Work request.
Your answer must hold only the lines below from the line containing "Task: Select the Welcome step in sidebar" through the line containing "The width and height of the screenshot is (1468, 748).", each reproduced exactly.

Records provided.

######

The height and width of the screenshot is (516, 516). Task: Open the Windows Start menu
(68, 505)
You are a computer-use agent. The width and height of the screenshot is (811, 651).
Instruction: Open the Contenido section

######

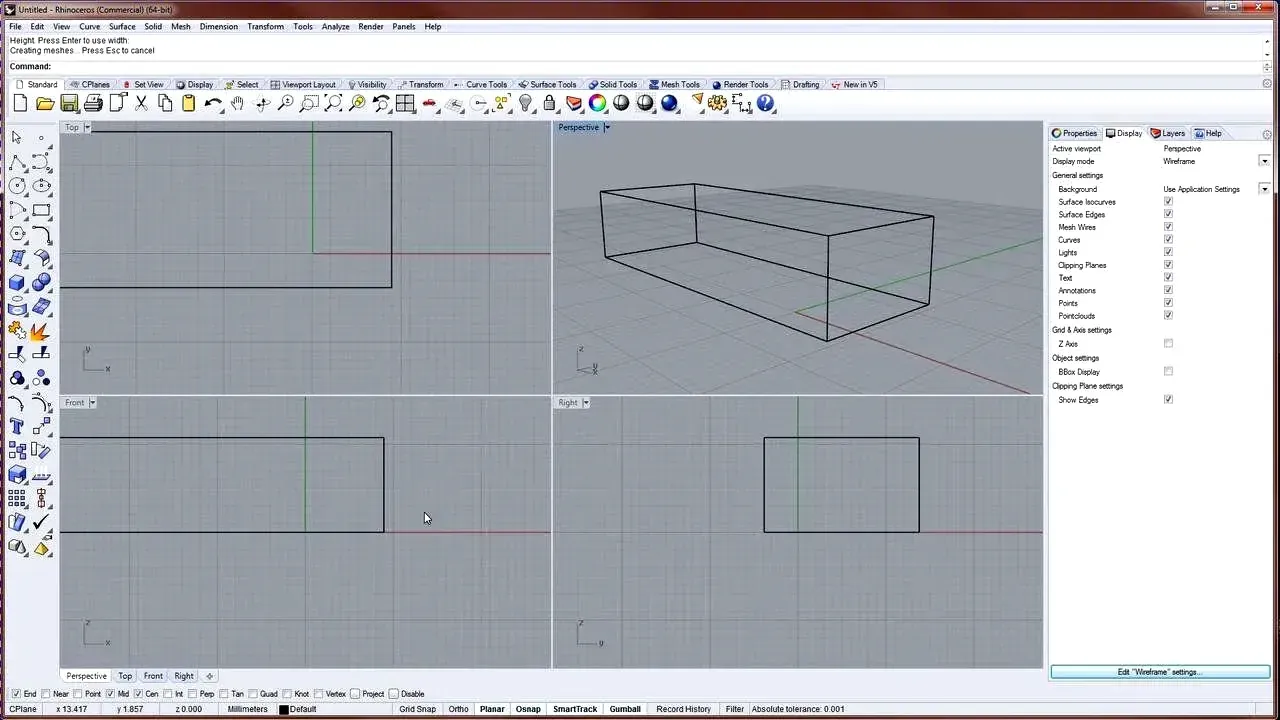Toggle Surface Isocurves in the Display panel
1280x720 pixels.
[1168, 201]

######

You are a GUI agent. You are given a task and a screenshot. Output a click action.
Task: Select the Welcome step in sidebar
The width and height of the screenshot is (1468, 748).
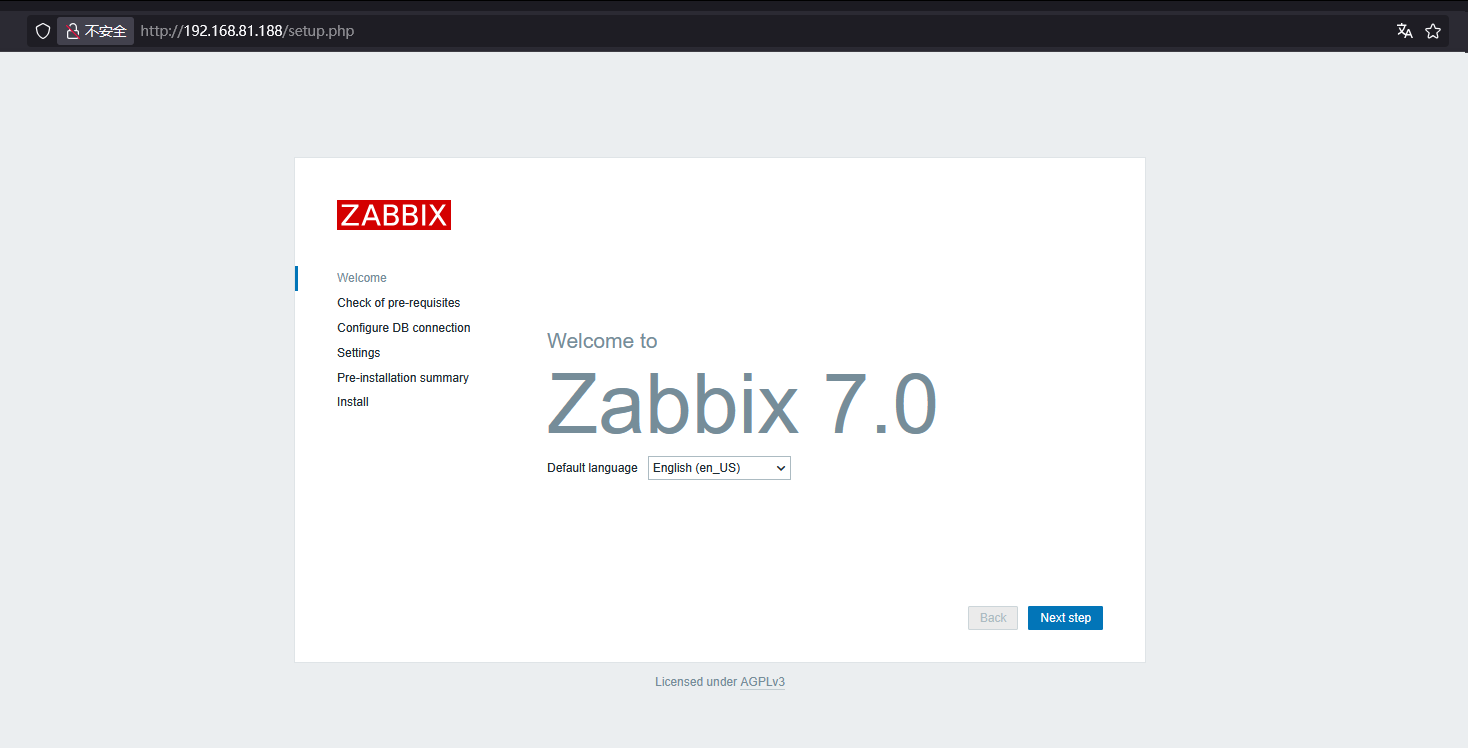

######

Written answer.
Task: Select the Welcome step in sidebar
The width and height of the screenshot is (1468, 748).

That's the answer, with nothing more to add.